A Calais, ce réseau aux méthodes radicales fait office de coupable idéal pour le gouvernement.

No Border, des activistes très limites

Les No Border, voilà l’ennemi. Les activistes antifrontières sont les épouvantails de Calais, bien pratiques à désigner pour éviter à l’Etat de se poser la question de ses échecs. Avant leur arrivée à Calais, en 2009, les méchants passeurs étaient dans tous les discours, qui vendaient du rêve, qui poussaient les migrants à traverser la Manche. Les No Border sont les nouveaux coupables.

Squats.
A en croire l’Etat et certains élus locaux, le problème de Calais ne serait pas le désir d’Angleterre et le passage bloqué, mais les activistes énervés qui voudraient ouvrir la frontière. Qui sont-ils ? En majorité des Anglais, des jeunes, étudiants, salariés ou entre petits boulots et chômage. Combien ? « Environ 100 la semaine et 300 le week-end », avance la préfète du Pas-de-Calais, Fabienne Buccio. Maya Konforti, bénévole à l’Auberge des migrants, sursaute : « Ils ne sont pas plus de douze. » Un No Border français assurait lundi qu’ils étaient dix à Calais, « quatre dans la jungle ». En tout cas, « ultra-minoritaires », assure Vincent De Coninck, chargé de mission au Secours catholique, « mais pour l’Etat, dès que quelqu’un parle anglais et porte un jean, c’est un No Border ».

• Données enregistrées:
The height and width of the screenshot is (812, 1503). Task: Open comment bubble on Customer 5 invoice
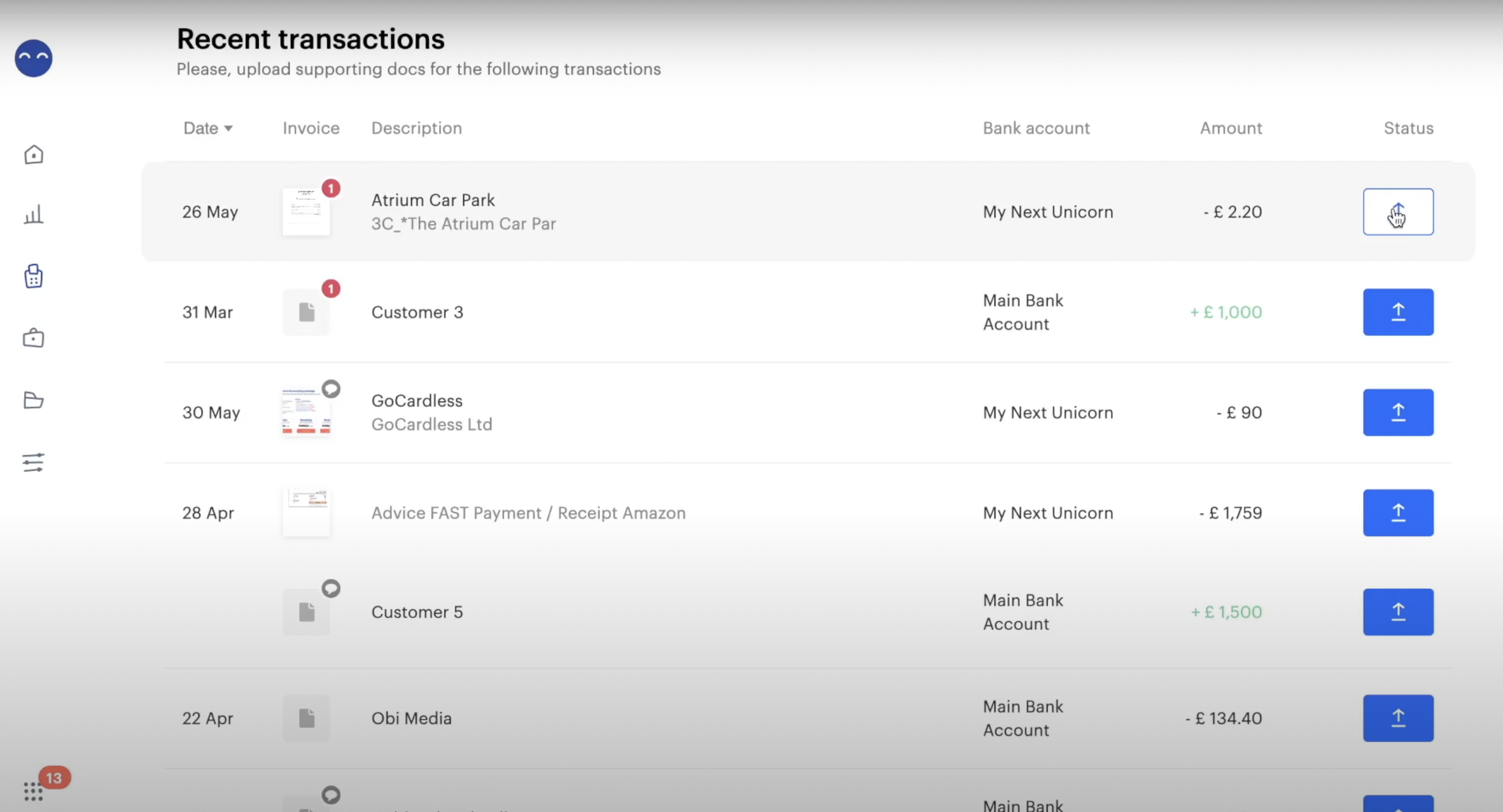331,589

• Le problème:
Poursuivez l'article sur les activistes No Border à Calais après sa dernière phrase. Ces données forment un matériau à part, indépendant de l'article.

• Réponse attendue:
Ces activistes ont créé un centre d’information dans la jungle et donnent des conseils juridiques en cas d’arrestation. A l’époque où les migrants étaient en ville, il y a un an, ils ouvraient aussi des squats. Ils ont monté des dossiers sur les violences policières, transmis au défenseur des droits, qui ont débouché sur un rapport sévère. Dans les années 2010, ils vivaient dans les squats avec les migrants et les avertissaient au sifflet d’une descente de police. La préfète : « Ils manipulent une centaine de migrants, surtout des jeunes. Lundi, ils les ont encouragés à jeter des pierres. Un CRS a eu la main cassée en trois endroits. » De Coninck : « C’est n’importe quoi. C’était les jeunes exilés kurdes et afghans qui avaient la rage. » On peut ajouter que les anciens peshmergas et les jeunes Afghans qui fuient les talibans n’ont besoin de personne pour avoir envie d’en découdre.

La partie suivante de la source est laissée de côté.